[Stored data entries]
╭──

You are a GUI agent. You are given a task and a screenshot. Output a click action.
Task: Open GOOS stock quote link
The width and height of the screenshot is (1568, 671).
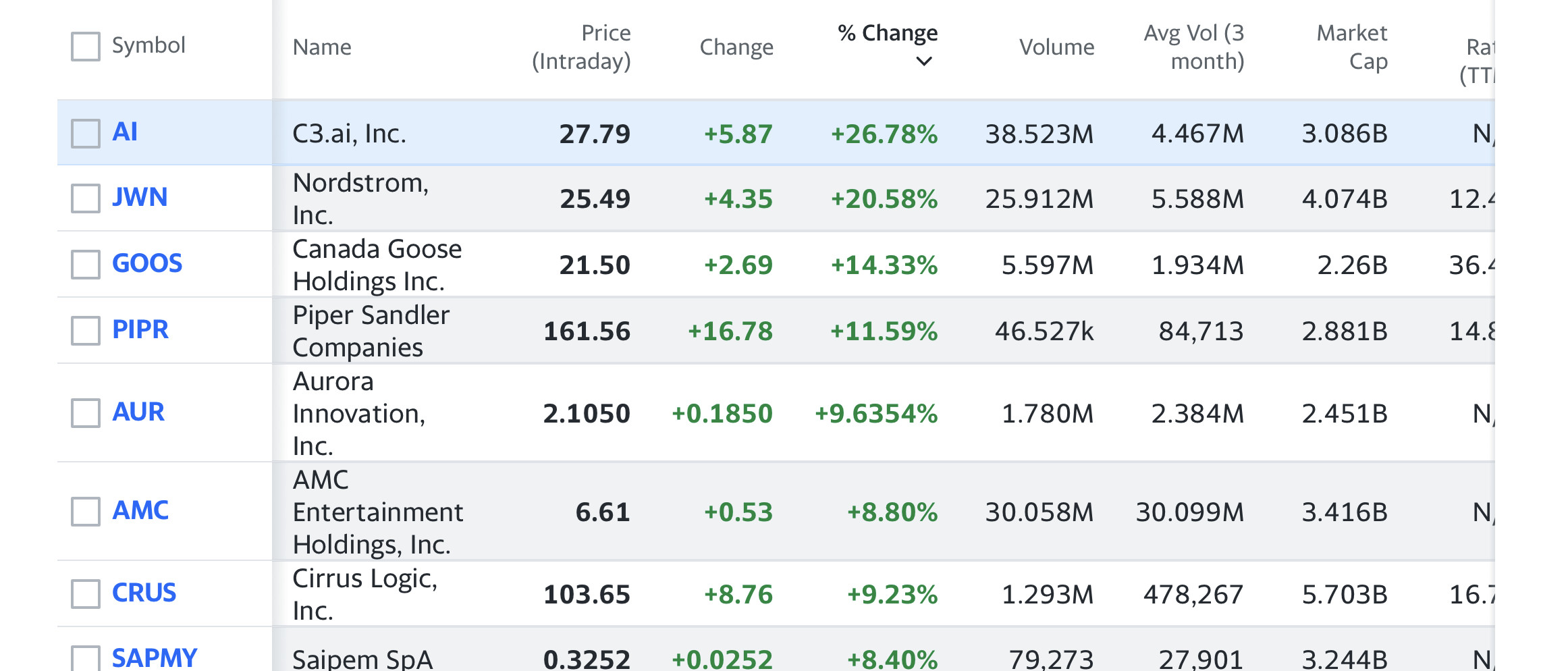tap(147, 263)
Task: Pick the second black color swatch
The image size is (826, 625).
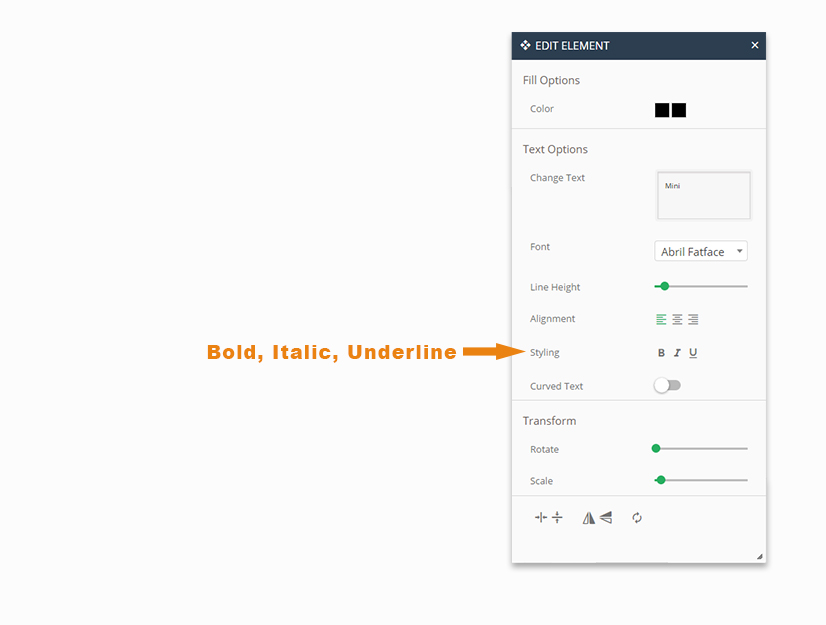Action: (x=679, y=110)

╰──
╭──

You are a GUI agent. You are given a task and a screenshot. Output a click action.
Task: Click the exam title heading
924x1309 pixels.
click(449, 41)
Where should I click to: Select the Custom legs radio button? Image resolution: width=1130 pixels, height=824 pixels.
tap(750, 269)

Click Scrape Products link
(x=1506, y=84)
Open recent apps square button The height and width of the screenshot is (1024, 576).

╰──
╭──

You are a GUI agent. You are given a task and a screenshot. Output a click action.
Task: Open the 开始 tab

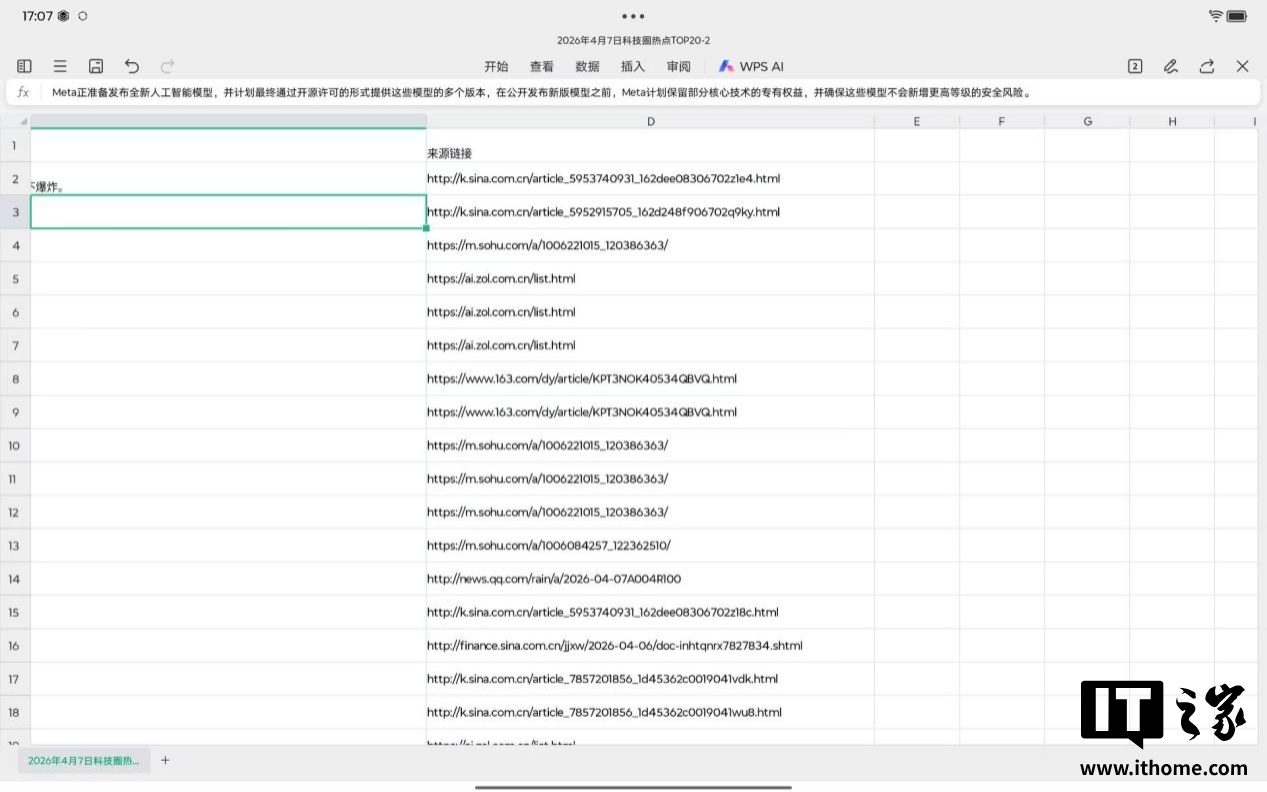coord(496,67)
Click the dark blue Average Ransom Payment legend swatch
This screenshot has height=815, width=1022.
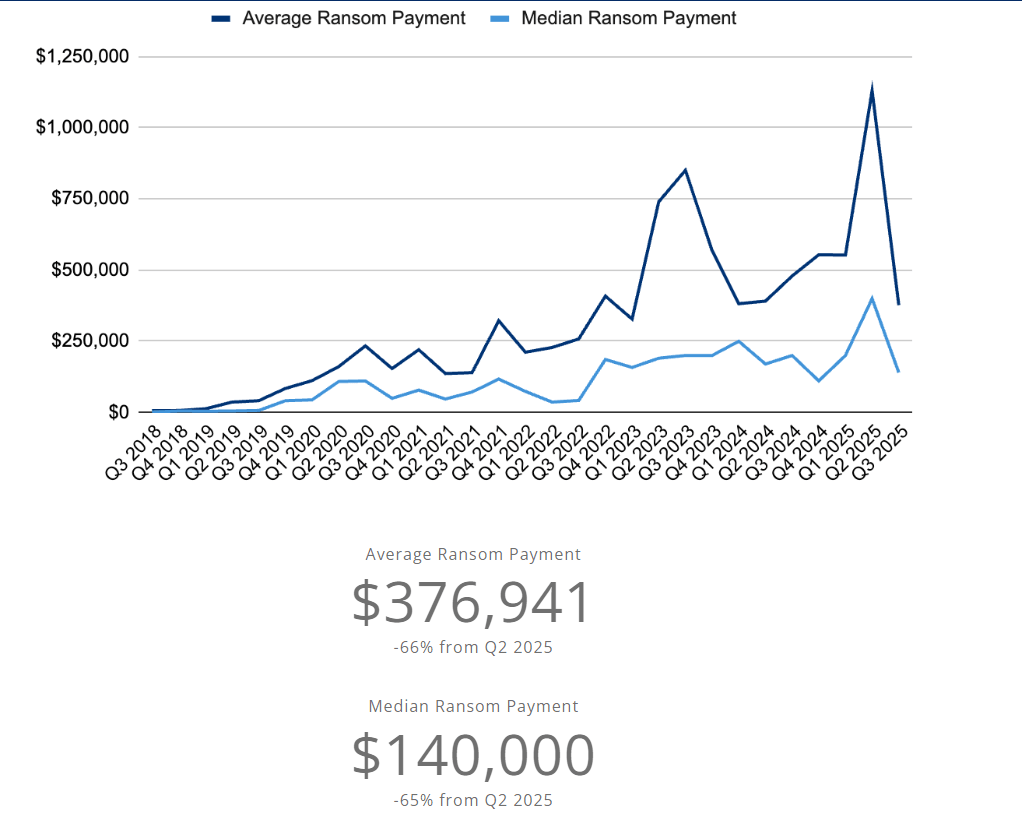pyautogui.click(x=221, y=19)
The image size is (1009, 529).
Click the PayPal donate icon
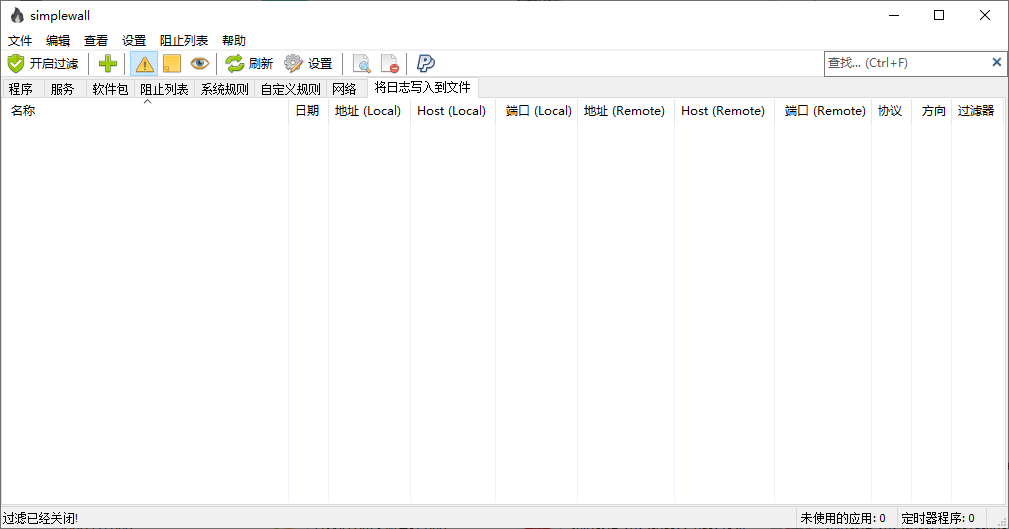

╰──

■ Exercise brief:
A single number is expected: how many lines in the records contain the string "swatch".

■ Answer box:
2